Perpanjangan mandat dua pekan akan memberi waktu kepada Rusia dan negara-negara Barat di DK yang beranggotakan 15 negara untuk berusaha mencapai kesepakatan mengenai rencana jangka panjang bagi misi PBB itu.
"Dalam keterbukaan tradisional kami, saya mengisyaratkan bahwa Rusia akan memberikan suara tidak pada rancangan ini," kata Churkin setelah pertemuan tertutup dewan. "Jika harus ada pemungutan suara, maka akan ada pemungutan suara, namun resolusi yang diusulkan mitra-mitra Barat kami ini tidak akan disahkan malam ini oleh Dewan Keamanan."
Rusia menolak rancangan itu, kata Churkin, karena hal itu menunjuk pada resolusi DK 1808 dari April 2008, yang mengkuhkan lagi "integritas wilayah" Georgia.

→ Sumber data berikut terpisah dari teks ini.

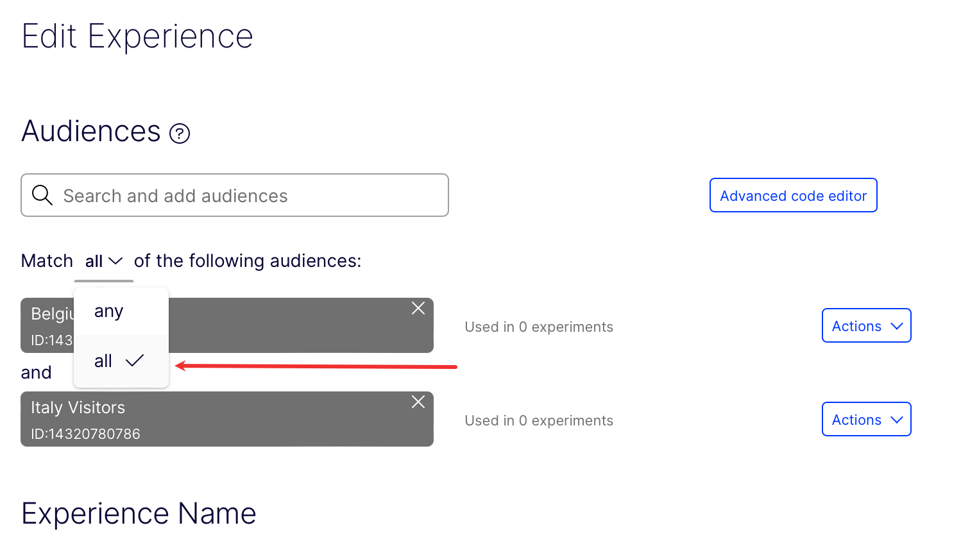970x548 pixels.
Task: Click the help icon beside Audiences
Action: tap(180, 133)
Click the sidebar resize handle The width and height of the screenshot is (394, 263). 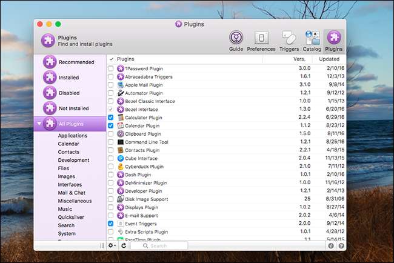coord(102,245)
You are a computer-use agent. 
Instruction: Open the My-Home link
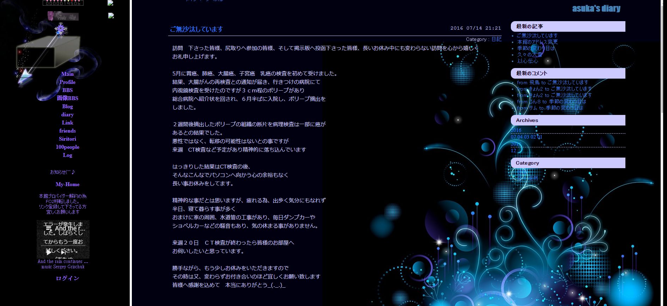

Ia menyebut penunjukan itu sebagai "racun politik".
Hubungan Rusia dengan negara-negara Barat memburuk setelah perang antara Rusia dan Georgia menyangkut Ossetia Selatan, wilayah separatis lain di Georgia.
Pasukan Rusia memasuki Georgia untuk mematahkan upaya militer Georgia menguasai lagi Ossetia Selatan pada 7-8 Agustus 2008. Perang lima hari pada Agustus itu meletus ketika Tbilisi berusaha memulihkan kekuasannya dengan kekuatan militer di kawasan Ossetia Selatan yang memisahkan diri dari Georgia pada 1992, setelah runtuhnya Uni Sovyet.
Georgia dan Rusia tetap berselisih setelah perang singkat antara mereka pada tahun lalu itu.
Selain Ossetia Selatan, Abkhazia juga memisahkan diri dari Georgia pada awal 1990-an. Kedua wilayah separatis itu bergantung hampir sepenuhnya pada Rusia atas bantuan finansial, militer dan diplomatik.
Georgia tetap mengklaim kedaulatan atas kedua wilayah tersebut dan mendapat dukungan dari Barat
Ossetia Selatan pada 11 Maret menyatakan akan mengizinkan pasukan Rusia menggunakan wilayah tersebut untuk pangkalan militer selama 99 tahun.
Pemimpin Abkhazia Sergei Bagapsh juga mengatakan sebelumnya pada Maret, provinsi itu akan segera menandatangani sebuah perjanjian yang mengizinkan Rusia membangun sebuah pangkalan di wilayah separatis lain Georgia itu untuk kurun waktu 49 tahun.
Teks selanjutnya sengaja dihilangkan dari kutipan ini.